Exercise input:
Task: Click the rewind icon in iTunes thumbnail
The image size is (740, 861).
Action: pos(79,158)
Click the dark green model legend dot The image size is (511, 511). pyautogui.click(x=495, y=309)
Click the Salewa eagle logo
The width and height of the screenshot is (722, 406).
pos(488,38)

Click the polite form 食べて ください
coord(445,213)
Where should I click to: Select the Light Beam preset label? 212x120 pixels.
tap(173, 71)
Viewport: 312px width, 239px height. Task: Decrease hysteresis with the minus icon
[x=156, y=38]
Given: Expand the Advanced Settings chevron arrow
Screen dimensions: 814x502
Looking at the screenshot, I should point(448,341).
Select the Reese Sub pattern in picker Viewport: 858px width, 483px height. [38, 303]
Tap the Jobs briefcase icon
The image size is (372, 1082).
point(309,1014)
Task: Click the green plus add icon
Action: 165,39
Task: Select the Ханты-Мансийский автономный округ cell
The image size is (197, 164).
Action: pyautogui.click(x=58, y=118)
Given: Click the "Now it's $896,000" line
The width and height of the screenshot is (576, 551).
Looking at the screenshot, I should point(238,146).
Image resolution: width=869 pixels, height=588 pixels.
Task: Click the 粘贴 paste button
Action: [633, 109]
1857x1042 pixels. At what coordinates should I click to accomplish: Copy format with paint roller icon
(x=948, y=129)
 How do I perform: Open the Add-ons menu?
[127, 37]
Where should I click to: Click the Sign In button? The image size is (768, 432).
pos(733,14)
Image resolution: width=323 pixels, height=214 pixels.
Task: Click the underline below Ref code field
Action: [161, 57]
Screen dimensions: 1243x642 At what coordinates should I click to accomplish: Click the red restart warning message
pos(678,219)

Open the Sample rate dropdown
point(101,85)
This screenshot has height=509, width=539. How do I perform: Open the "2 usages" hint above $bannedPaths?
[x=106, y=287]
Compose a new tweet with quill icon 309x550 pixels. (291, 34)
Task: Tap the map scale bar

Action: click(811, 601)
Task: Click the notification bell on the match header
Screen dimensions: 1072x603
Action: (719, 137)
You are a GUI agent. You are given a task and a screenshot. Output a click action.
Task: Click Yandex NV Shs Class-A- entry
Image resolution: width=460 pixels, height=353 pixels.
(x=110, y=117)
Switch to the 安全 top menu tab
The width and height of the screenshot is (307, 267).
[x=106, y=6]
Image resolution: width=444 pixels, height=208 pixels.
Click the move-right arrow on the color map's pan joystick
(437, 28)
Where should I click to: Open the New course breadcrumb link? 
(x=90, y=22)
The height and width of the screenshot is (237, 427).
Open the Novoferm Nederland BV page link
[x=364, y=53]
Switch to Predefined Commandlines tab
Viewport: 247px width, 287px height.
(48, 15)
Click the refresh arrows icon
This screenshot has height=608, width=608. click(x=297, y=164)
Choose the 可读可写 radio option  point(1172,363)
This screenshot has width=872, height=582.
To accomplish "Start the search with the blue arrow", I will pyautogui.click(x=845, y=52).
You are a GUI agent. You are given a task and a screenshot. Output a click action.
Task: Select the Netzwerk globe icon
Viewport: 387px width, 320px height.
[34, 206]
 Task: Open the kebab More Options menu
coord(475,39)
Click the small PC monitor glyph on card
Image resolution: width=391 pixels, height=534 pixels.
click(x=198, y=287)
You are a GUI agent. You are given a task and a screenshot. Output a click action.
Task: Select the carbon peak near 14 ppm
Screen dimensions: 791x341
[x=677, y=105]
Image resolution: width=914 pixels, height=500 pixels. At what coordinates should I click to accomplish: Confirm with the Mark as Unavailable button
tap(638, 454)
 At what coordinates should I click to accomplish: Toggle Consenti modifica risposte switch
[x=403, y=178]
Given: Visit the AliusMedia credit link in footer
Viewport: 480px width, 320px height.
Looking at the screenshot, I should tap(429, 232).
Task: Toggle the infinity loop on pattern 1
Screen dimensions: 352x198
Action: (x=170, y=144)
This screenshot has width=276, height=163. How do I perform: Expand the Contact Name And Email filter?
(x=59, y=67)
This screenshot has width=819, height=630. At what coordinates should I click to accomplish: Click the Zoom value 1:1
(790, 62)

Your objective: Your answer should consist of the lines above that hold the word "pattern".

Problem solution:
Select the Reese Sub pattern in picker Viewport: 858px width, 483px height. [38, 303]
Task: Toggle the infinity loop on pattern 1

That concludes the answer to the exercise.